Моего сына обожают и преклоняются перед ним так, словно он – воплощение Бога не земле. Посланцы иностранных государств, чиновники и официальные лица из многих провинций Франции, влиятельные парижане, королевские министры и придворные – все приближаются к его колыбельке с таким трепетом, словно входят в священный храм. И смотрят на малыша
Пока этого никто не замечает. Посетители, с благоговением приближающиеся к колыбельке, успевают бросить на него один-единственный взгляд, так что просто не видят чего-либо необычайного. Для них он всего лишь крохотный младенец, закутанный в шерстяные одеяльца и лежащий в золоченой колыбели, драгоценный дофин Франции. Но для меня он значит намного больше. Для меня он любимый сын, мой дорогой Луи-Иосиф. Но при этом он как будто пребывает в летаргическом сне, тихий и спокойный. Его совершенно не интересует окружающее. Он не размахивает ручками и ножками, подобно другим детям, и хотя ему уже исполнилось два месяца, до сих пор не может оторвать головку от атласной подушечки. Я всегда тщательно прячу свой дневник, и вообще теперь я храню его в новом месте, куда никому даже в голову не придет заглянуть. Никто не должен прочесть того, что я пишу здесь о будущем короле Франции.
2 февраля 1782 года.
Я очень беспокоюсь о нашем маленьком Луи-Иосифе. К нам приехали три медицинских светила, чтобы осмотреть его, приехали из самого Эдинбурга.
17 февраля 1782 года.
Сегодня Лулу застала меня в слезах и сделала все, чтобы утешить, но я безутешна. Мне нет и не будет покоя.

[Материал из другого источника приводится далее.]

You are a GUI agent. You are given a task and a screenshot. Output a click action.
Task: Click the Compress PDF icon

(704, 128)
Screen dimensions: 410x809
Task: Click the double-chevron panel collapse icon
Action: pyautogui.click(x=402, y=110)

Луи-Иосифа осматривали и другие специалисты, и все они едины в своем мнении. У дофина искривление позвоночника, и он никогда не будет стройным, и никогда не сможет ходить самостоятельно. Людовик хорошо заплатил им, чтобы они хранили свои выводы в тайне. Об этом никто не должен даже догадываться – хотя, конечно, няня дофина знает все. Я по-прежнему кутаю его в одеяльца, так что посетители – чуть было не написала «обожатели» – видят только его личико.
28 февраля 1782 года.
Аксель жив и здоров. Он – герой! Наконец-то я получила о нем более подробные известия. Я так давно не получала от него весточки, что уже начала бояться, что его ранили или даже убили.
Он был с генералом Рокамбо и американцами, когда они окружили войска английского генерала Корнуоллиса. В конце концов генерал Корнуоллис вручил им свою шпагу и сдался вместе с войсками. Во время перестрелки с британцами Аксель сражался очень храбро и спас много солдат, американских и британских. Генерал Рокамбо наградил его орденом, а генерал Вашингтон пожал ему руку, поблагодарил и произвел в члены ордена Цинцинната. Я горжусь Акселем и скажу ему об этом, когда мы увидимся. О, когда же, когда я, наконец, увижу его? Наша разлука длится слишком долго.
Разумеется, я не могла знать этого заранее, но бои с британцами и их сдача произошли как раз перед тем, как родился Луи-Иосиф. Должно быть, мои звезды и звезды Акселя расположились на одной линии, как сказала бы Софи.
3 апреля 1782 года.
Я пишу эти строки в гроте в Маленьком Трианоне, в безопасном и надежном уединенном месте. Рядом, у входа в грот, стоит на страже Эрик. С тех пор как родился Луи-Иосиф, Эрик все время держится поблизости от меня и ребенка, не оставляя нас одних ни на минуту, как если бы он, а вовсе не Людовик, был отцом дофина. Мне приятна его забота, и я не преминула сказать ему об этом.